Becker, the Nobel Prize winning economist, explains why most economists support a VAT, but once he wades into political economy his reasoning is less sound. He also repeats the familiar trope that because a VAT is so good it’s actually bad.
The downside of a value added tax to anyone concerned about growing government spending and taxing is very much related to its upside; namely, that a VAT is a more efficient and relatively painless tax. As with all taxes, proposals to increase the rate of taxation on value added runs into opposition from individuals and companies hurt by a higher VAT. However, since a VAT is easy to collect and causes fewer distortions in behavior than income and most other taxes, governments have an incentive to raise the VAT over time. In fact, value added tax rates do usually start low, but tend to grow rapidly over time. For example, the VAT rate in Europe started low but now ranges from 15 to 25%, and averages about 20%. In Denmark, for example, the VAT rate was 9% in 1962, but quickly rose to 25% by 1992, and has remained at that level.
(my emphasis)
Aside from the fact that he tells us that Denmark’s VAT has remained at 25% for almost 2 decades (do they grow rapidly over time or not?) he doesn’t explain how that is a terrible thing in itself. First of the all, the US and Denmark have very different political cultures and it wouldn’t be as easy for the US to raise the tax that much or to increase the size of the US’s welfare state to Danish levels. He also thinks that we couldn’t lower other less efficient taxes when passing a VAT (I think it’d be impossible to pass a VAT without lowering other taxes). The biggest flaw in Becker’s (and most other VAT opponents’) argument is the latent assumption that it’s more politically possible to decrease spending enough to restore fiscal balance than it is to lower other taxes while passing a VAT. Becker is a lot more knowledgeable on economic issues than I am, but that is crazy. I suspect his visceral fear of higher taxes has more to do with his opposition.
Of course, Becker’s main worry is the growth of government. This is where I part company with a lot of libertarians. Although I have a generally libertarian temperament, I can’t get behind a movement that is devoted to small government for its own sake. I tend to favor smaller government because it often is the best system for individual citizens and society as a whole.

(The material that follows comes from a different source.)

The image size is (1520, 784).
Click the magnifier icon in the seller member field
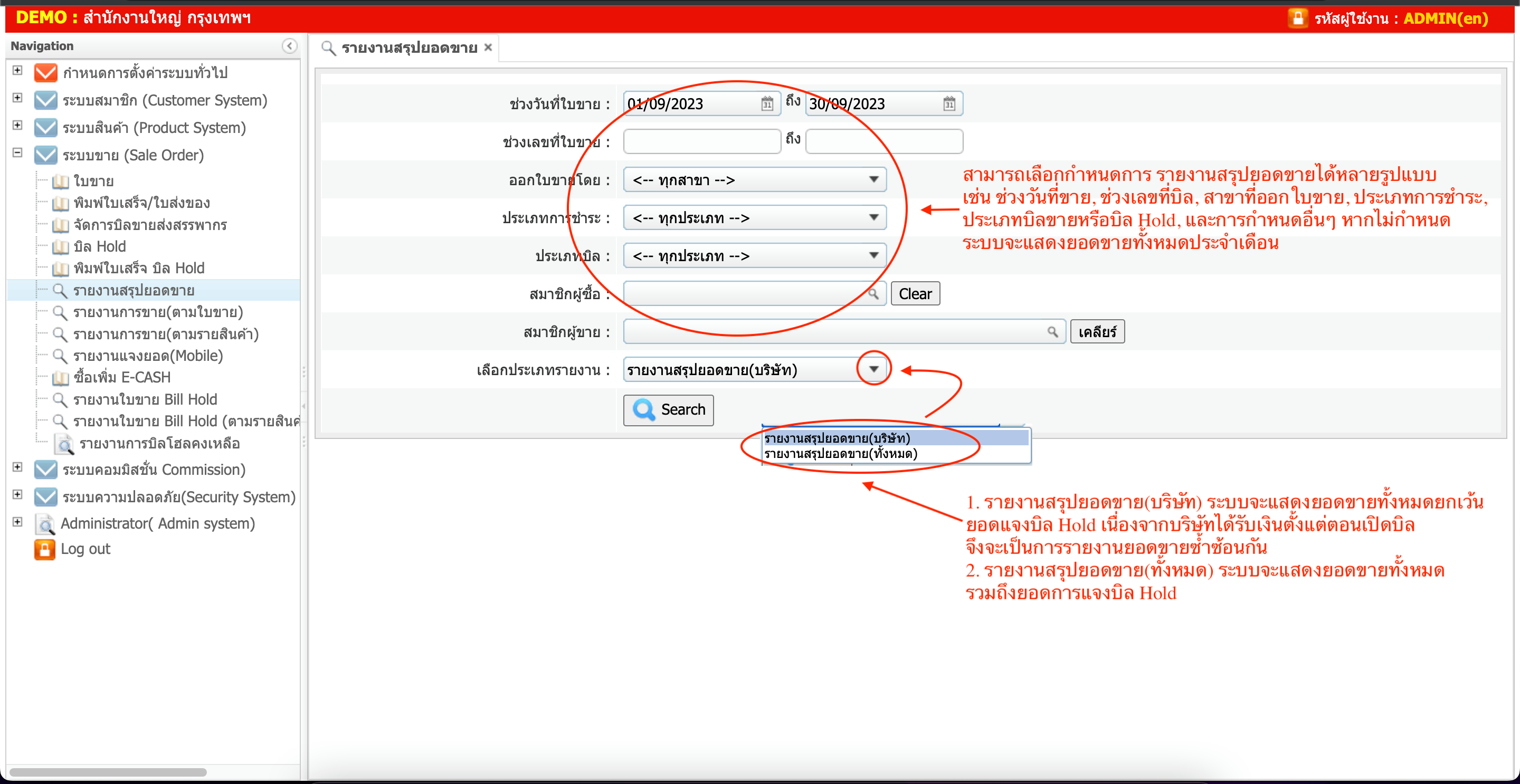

But if a particular situation is improved by bigger government or higher taxes then one shouldn’t balk simply out of ideology. Becker exhibits this libertarian tendency well in this case. Even when the cost of bigger government would go down, the economic distortions on savings and business would go down, he doesn’t favor a VAT because government spending would increase.
In another good overview of the issue, the New York Times recently had Greg Mankiw’s column on a VAT. He lays out what it is and why some love it and some hate it. He’s pretty “ambivalent” about it (his word) but has normal conservative worries that it will lead to European levels of government intrusiveness. His final point is his best though.
The bottom line, from both political perspectives, is that a VAT is neither blessed nor evil. It is a tool. We can use it to advance a larger government, a more efficient tax system or some combination of the two.
He’s right, it’s a tool. That you can fix things with a hammer or break things isn’t a good reason to oppose hammers. Conservatives should demand that if a VAT is put in place then many of the more distortionary taxes should be removed or greatly reduced (they can pick their most hated ones) and real cuts in government spending should pass along with it. Seems like a reasonable compromise to me. Seems like a reasonable compromise President Obama’s bipartisan commission could recommend.